Extracted material –
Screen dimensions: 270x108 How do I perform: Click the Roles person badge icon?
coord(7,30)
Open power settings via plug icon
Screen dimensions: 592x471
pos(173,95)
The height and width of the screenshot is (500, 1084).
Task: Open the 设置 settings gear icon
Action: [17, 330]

Problem details – Please return the whole listing, line for line, exactly.

Result –
Screen dimensions: 270x108 How do I perform: Click the Roles person badge icon?
coord(7,30)
Open power settings via plug icon
Screen dimensions: 592x471
pos(173,95)
The height and width of the screenshot is (500, 1084).
Task: Open the 设置 settings gear icon
Action: [17, 330]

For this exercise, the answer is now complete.